The Coming-of-Age Memoirs That Helped Me Write About My Life
Christine S. O'Brien on Six Stories of Resilient Children
I grew up in New York City, living in our exclusive Dakota Building apartment with my rageaholic, volatile, movie-producer father and my controlling, brittle, depressed, beauty-queen, Illinois farm-raised, mother. My book, Crave, a Memoir of Food and Longing is about the rigid, blended vegetable, cleansing diet, called the Program, which my mother instigated in our household after her two hospitalized breakdowns and a year in bed. It’s also about the constant hunger my three younger brothers and I endured while being forced to adhere to my mother’s regime of blended salads—and little else—three times a day for our formative years, and about the sense of deprivation that resulted. Later, after I become an adult, the long-term results of that deprivation led to a crisis that threatened everything I loved most. Fortunately, after much anguish and searching, I was able to find balance in my life: balance in my relationship with food and balance in how I look back at my experiences.

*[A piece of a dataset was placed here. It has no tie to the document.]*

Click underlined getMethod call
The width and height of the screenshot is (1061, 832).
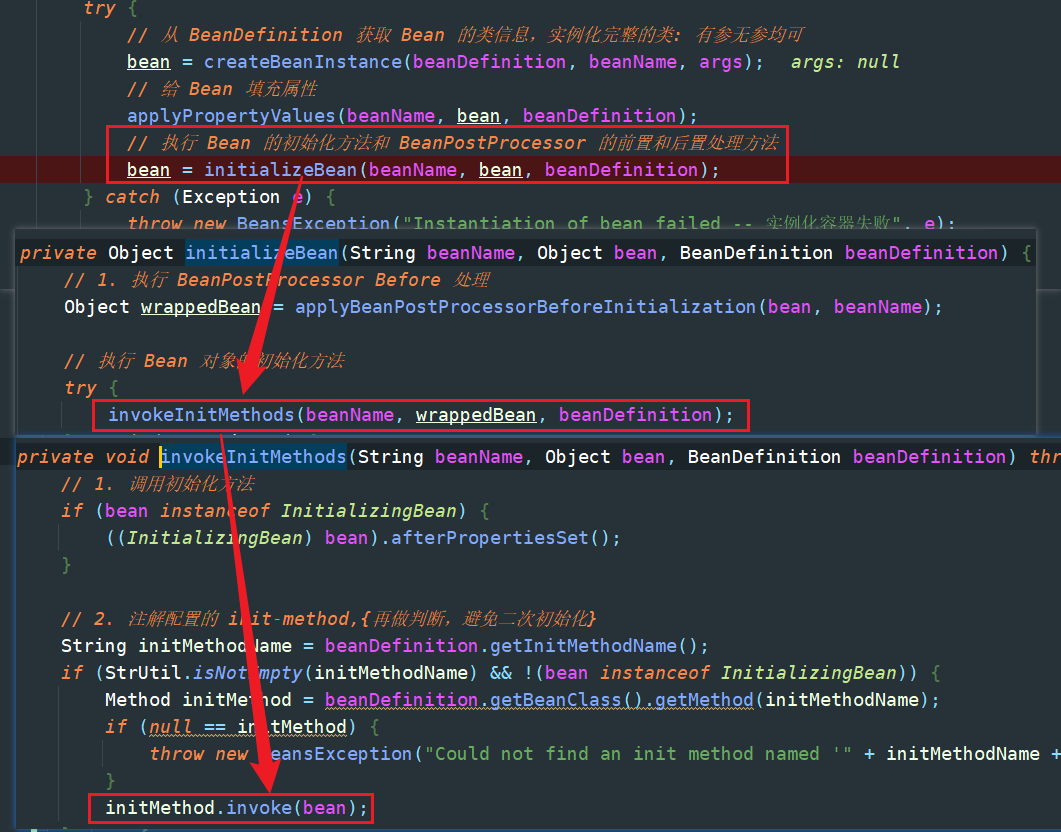(x=704, y=700)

While I couldn’t escape the challenges my turbulent family life posed while growing up, I did find relief as I lost myself in my favorite books. For me, books were a doorway into other worlds, places that took me far away from my real life. Reading was a lifeline.
The narrators in each of these coming-of age-memoirs share their experience of hardship but also of triumph as they ultimately overcome the challenges in their lives. Navigating the threshold between childhood and adulthood is a dangerous endeavor, even in the best of times. I find such comfort in reading books like these, they remind me that I am not alone. My hope is that Crave gives my readers this same experience of shared challenge, a reminder of our own resiliency, and hope.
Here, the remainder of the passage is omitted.